Yes, all of our products are extensively tested for identity, purity and potency. We have one of the most rigorous testing programs in the industry.

How are products tested for heavy metals?
All ingredients used are tested by Inductively Coupled Plasma/Mass Spectometry ( ICP/MS), a very sensitive analytical method for testing heavy metals. We test ingredients upon arrival to our facility and also test the finished product for heavy metals.
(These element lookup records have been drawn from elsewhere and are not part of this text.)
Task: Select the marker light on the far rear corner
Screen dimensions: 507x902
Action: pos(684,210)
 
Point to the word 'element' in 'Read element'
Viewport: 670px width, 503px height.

What other tests are used to ensure product safety?
Organoleptic and Macroscopic Analysis:  Traditional control methods used for assessing the physical qualities of raw materials.
Microbiology Screening:  Pathogens (coliform, E. coli, Salmonella spp., Staphylococcus aureus, Vibrio spp. Pseudomonas aeruginosa), total aerobic plate count, yeast and mold count
High Performance Liquid Chromatography (HPLC):  A sophisticated test used to determine the purity of a material, as well as show and quantify any impurity peaks.
Inductively Coupled Plasma/Mass Spectometry (ICP/MS):  Used to quantify metals. Threshold quantifies the heavy metals arsenic, cadmium, mercury and lead in both raw materials and finished products.
Fourier Transform Infrared Spectroscopy (FTIR):  Qualitative analysis of pure compounds. A spectrum is produced that is compared against the spectrum of a reference standard certified by an outside agency.
Ultraviolet Spectrophotometry (UV/Vis):  Analysis that allows a characterization and quantification of broad classes of constituents, such as polyphenols in green tea extract.

 

References:

Burger, J., & Gochfeld, M. (2005). Heavy metals in commercial fish in New Jersey. Environmental Research, 99(3), 403–412.

California Environmental Protection Agency, Office of Environmental Health Hazard Assessment. (2013). California Proposition 65 in Plain Language. Retrieved May 16, 2014 from http://oehha.ca.gov/prop65/background/p65plain.html

Kachenko, A. G., & Singh, B. (2006). Heavy Metals Contamination in Vegetables Grown … in Australia. Water, Air, and Soil Pollution, 169, 101–123.

U.S. Food & Drug Administration. (2010). Total Diet Study Statistics on Element Results, Market Baskets 2006-1 through 2008-4.  Retrieved May 16, 2014 from http://www.fda.gov/Food/FoodScienceResearch/TotalDietStudy/ucm184293.htm

Voegborlo, R. B., El-Methnani, A. M., & Abedin, M. Z. (1999). Mercury, cadmium and lead content of canned tuna fish. Food Chemistry, 67(4), 341–345.